Exercises to complete:
(1) What share of the final grade does the midterm carry on the CS 360 course page?
(2) Please write the next part of the CS 360 course page, picking up after its final sentence.

Document section:

○ ○ ○ ○

CS 360: Introduction to Data Science &
Machine Learning

Spring 2019

This is a course desinged for senior undergraduate students. This course will cover introductory materials on Data Science and Machine Learning. The course schedule will list the set of topics will be covered in this course.

Instructor

Clint P. George — clint [at] iitgoa.ac.in — Office: 205 (F5), IT Building

Meetings

Lectures: Monday (2-3pm, CL3) — Tuesday (3-4pm, LH2) — Wednesday (11:30am-12:30pm, T1)
Office hours: Monday (3-4pm) — Tuesday (4:00pm-4:55pm)

Recommended Books

Elements of Statistical Learning
by Hastie, Tibshirani, and Friedman (2017)
Machine Learning
by Mitchell (2009)
Pattern Recognition and Machine Learning (Information Science and Statistics)
by Bishop (2010)
Foundations of Data Science
by Blum, Hopcroft, and Kannan (2018)
R for Data Science: Import, Tidy, Transform, Visualize, and Model Data
by Wickham and Grolemund (2016)

Course Eligibility and Requirements

This is a core course designed for the fifth semester Computer Science and Engineering undergraduate students. Knowledge in computer programming is required.
Course prerequisites: CS 113, MA106, CS215, CS218, MA214, CS344, CS386

Grading Policy

Quiz 1 (10%) — Midterm (20%) — Quiz 2 (10%) — Seminar (10%) — Homework and Classroom Pop-Quizes (10-15%) — Final (35-40%)

Academic Honesty

We expect each student to follow the highest standards of integrity and academic honesty. Copying/sharing code in exams, homeworks, labs are not allowed: see IIT Goa: Policy for academic malpractices.

○ ○ ○ ○

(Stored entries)
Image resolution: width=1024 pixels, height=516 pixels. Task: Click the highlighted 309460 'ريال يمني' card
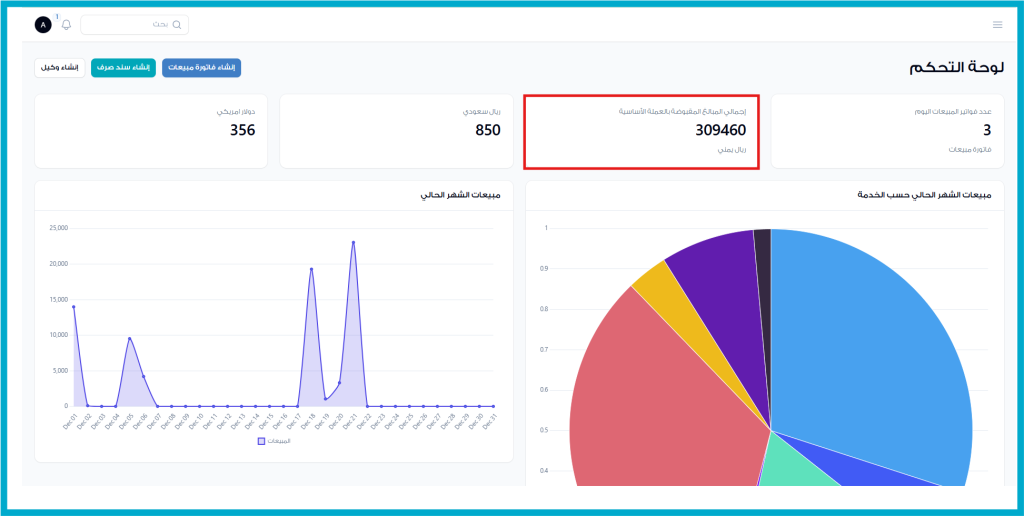(641, 131)
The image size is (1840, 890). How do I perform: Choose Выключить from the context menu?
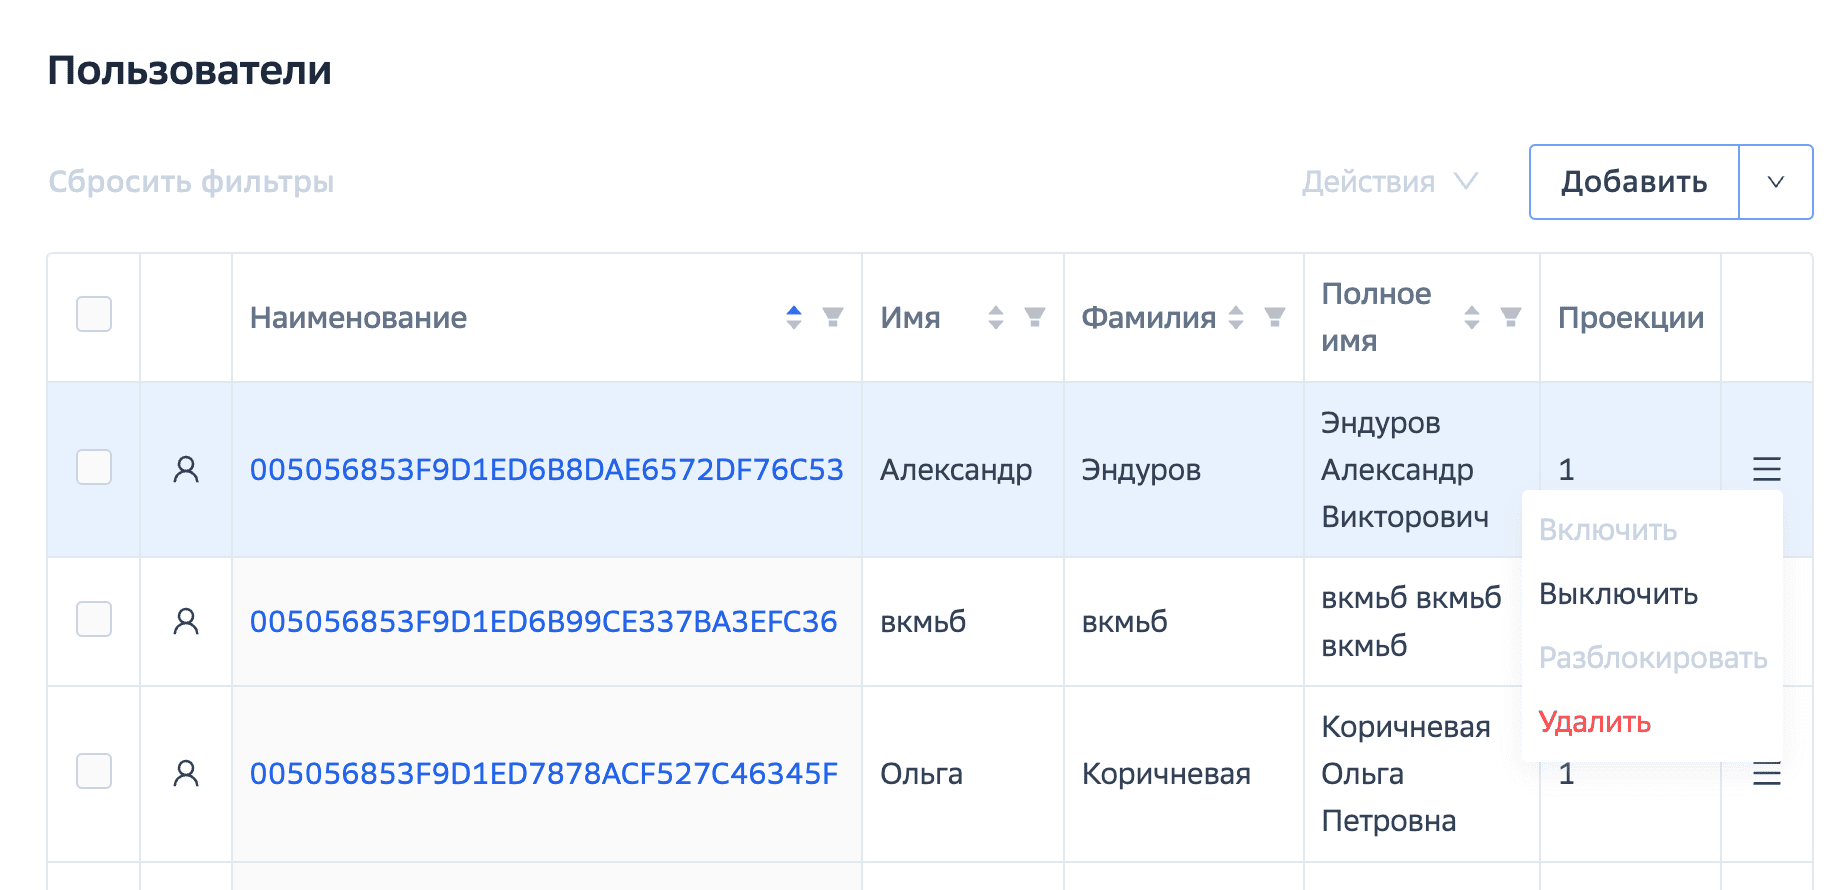point(1618,594)
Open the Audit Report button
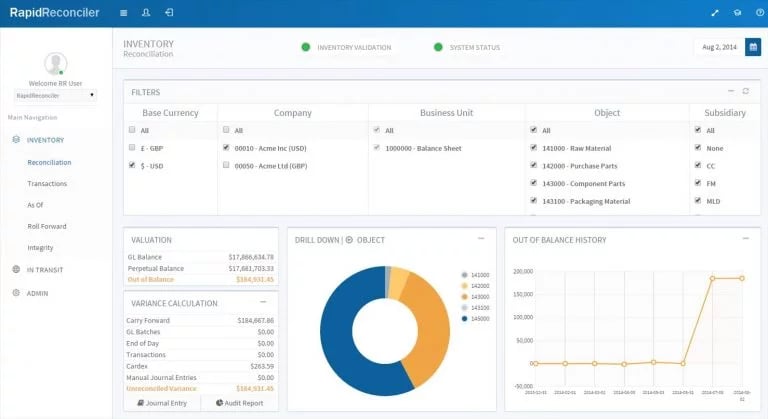 (241, 403)
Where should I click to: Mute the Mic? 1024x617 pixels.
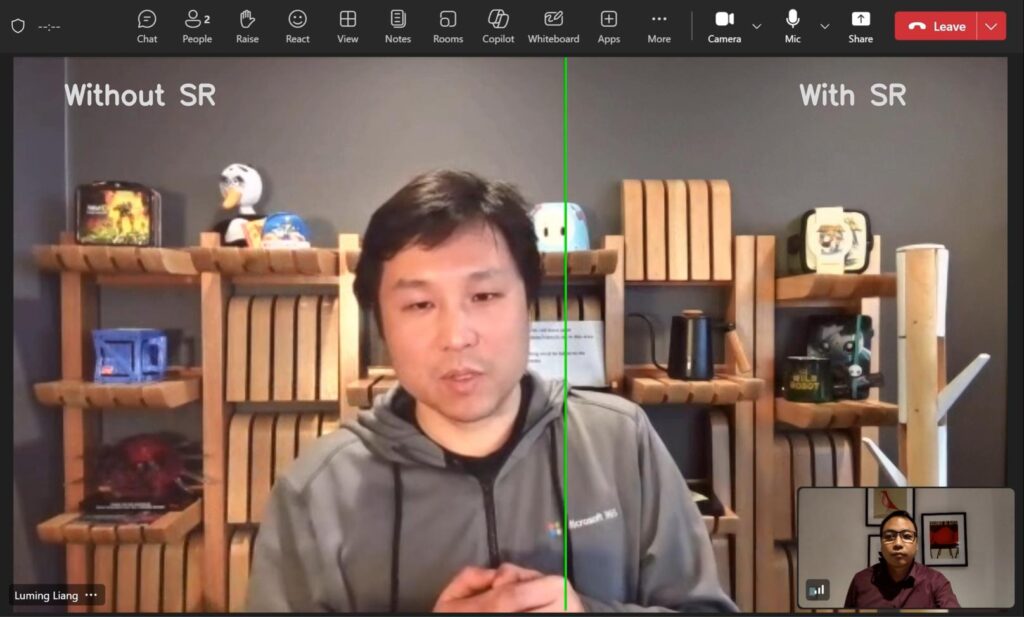coord(791,25)
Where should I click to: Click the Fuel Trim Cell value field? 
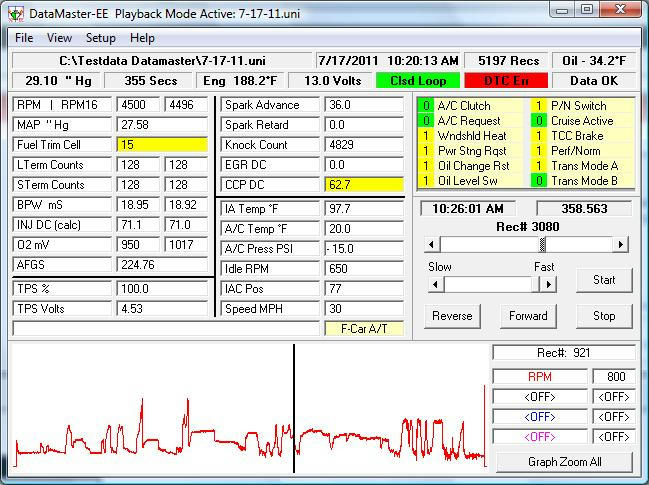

○ ○ ○ ○

Solved problems:
(1) The midterm is worth 20%.

(2)
Course Schedule

This is a tentative course schedule. It will be updated often. Log on to classroom to see lecture slides, other course materials, and announcements.

# Topic Materials*
1 Course Introduction
2 R programming, data visualization, data transformations using R libraries
3 Exploratory data analysis
4 Expected value, variance, The Central Limit Theorem
7 Linear regression, logistic regression, Perceptron (review)
8 Generative learning algorithms, Gaussian discriminant analysis
9 MLE, MAP (review)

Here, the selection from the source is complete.